You don't get billions on a out of the way world that has only been colonized for five to ten generations and started with a five digit population. Those rare perfect Garden worlds, or national important worlds get the high starting populations and the constant immigration to put them in the billions. Put those worlds with billions are still a minority in each start nation, or at least they should be.
You are grossly underestimating both natural population growth and the amount of time in play. The only worlds that have been colonized for "five to ten generations" are the very rare "new" colony projects from the final days of the Star League. Even the "minor" Star League member worlds have been colonized for thousands of years; the Star League itself lasted ~200 years, but it was literally an overgovernment over established worlds that were highly advanced interstellar empires unto themselves.
Starting population - 1,000
Average Yearly Population Growth - 3%
After 300 years
Population - 7,098,513
As for FASAnomics keep in mind that the vast majority of even inner sphere worlds have low populations. Beyond named worlds like Solaris, sector, and nations capitals that are in the billions. The majority of the rest of those worlds have populations in the low millions, with more than a few worlds that edge the periphery only being six digit.

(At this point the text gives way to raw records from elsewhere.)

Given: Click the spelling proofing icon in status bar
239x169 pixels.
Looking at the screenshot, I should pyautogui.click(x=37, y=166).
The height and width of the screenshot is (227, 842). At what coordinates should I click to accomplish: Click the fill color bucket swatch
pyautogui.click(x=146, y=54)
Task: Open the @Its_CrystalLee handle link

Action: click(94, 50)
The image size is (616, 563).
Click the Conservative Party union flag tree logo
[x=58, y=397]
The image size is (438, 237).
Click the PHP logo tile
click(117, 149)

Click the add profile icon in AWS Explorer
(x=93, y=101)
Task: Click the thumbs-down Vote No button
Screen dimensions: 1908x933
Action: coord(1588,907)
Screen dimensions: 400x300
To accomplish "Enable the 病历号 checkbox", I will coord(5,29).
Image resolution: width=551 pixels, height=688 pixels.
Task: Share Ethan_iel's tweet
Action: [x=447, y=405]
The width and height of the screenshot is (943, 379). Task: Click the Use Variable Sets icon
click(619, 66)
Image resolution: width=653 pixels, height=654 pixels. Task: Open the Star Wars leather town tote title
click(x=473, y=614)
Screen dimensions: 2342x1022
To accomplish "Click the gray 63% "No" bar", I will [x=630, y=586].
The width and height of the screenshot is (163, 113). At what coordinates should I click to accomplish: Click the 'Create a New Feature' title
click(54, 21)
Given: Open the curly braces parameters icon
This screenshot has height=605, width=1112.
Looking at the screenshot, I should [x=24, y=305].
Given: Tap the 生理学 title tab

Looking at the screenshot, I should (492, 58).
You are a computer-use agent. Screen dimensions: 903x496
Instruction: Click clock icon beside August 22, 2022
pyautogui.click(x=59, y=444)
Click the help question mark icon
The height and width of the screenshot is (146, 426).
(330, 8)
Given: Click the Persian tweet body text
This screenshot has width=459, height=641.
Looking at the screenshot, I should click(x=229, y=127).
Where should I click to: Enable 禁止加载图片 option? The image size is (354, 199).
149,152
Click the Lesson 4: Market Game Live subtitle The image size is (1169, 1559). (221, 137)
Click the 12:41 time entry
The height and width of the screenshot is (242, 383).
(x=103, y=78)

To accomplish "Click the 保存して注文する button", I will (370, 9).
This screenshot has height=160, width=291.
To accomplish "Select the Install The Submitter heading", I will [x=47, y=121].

Plug in a more reasonable 5% growth and you have 22,739,961,286. Yes, 22 billion. The 3% LordSunhawk plugged in is what you'd expect from a fully developed world with no free land to be colonized, ie. the modern day, not anywhere with a frontier. Historically when there's land, people tend to have large families in order to obtain said land. I would hardly expect an actual 22 billion from such a world but hitting a single-digit billions in 300 years is dead easy, that'd be around 4% growth for a single billion which is quite easy and done multiple times historically.Low millions sounds about right, even if the starting colony size is 10,000 in 300 years you've got around 70 million. This is VERY low for an entire world, and you're only going to be able to exploit a fraction of the planet nevermind a solar system. At least it's low compared to the billions of capital worlds.
And guess what? A 7 million population actually requires far more shipping than I'd been assuming for low population planets. So I'll have to revise dropship numbers even higher than I had been.
Plug in a more reasonable 5% growth and you have 22,739,961,286. Yes, 22 billion. The 3% LordSunhawk plugged in is what you'd expect from a fully developed world with no free land to be colonized, ie. the modern day, not anywhere with a frontier. Historically when there's land, people tend to have large families in order to obtain said land. I would hardly expect an actual 22 billion from such a world but hitting a single-digit billions in 300 years is dead easy, that'd be around 4% growth for a single billion which is quite easy and done multiple times historically.
This is exactly my point, yes. Start from a effective population of 10,000 (which is pretty much the *minimum speciation*) with a realistic growth rate, and you get population in the high millions to low billons very, very fast.